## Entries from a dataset
■ ■ ■ ■ ■ ■ ■

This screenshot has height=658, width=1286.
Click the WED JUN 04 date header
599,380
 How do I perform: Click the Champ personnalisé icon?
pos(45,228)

■ ■ ■ ■ ■ ■ ■

## WRITTEN PROBLEM
Count the lines of the data above that contain the string "Click", matching case exactly, and give only the number.

## SOLUTION FOR THIS EXERCISE
2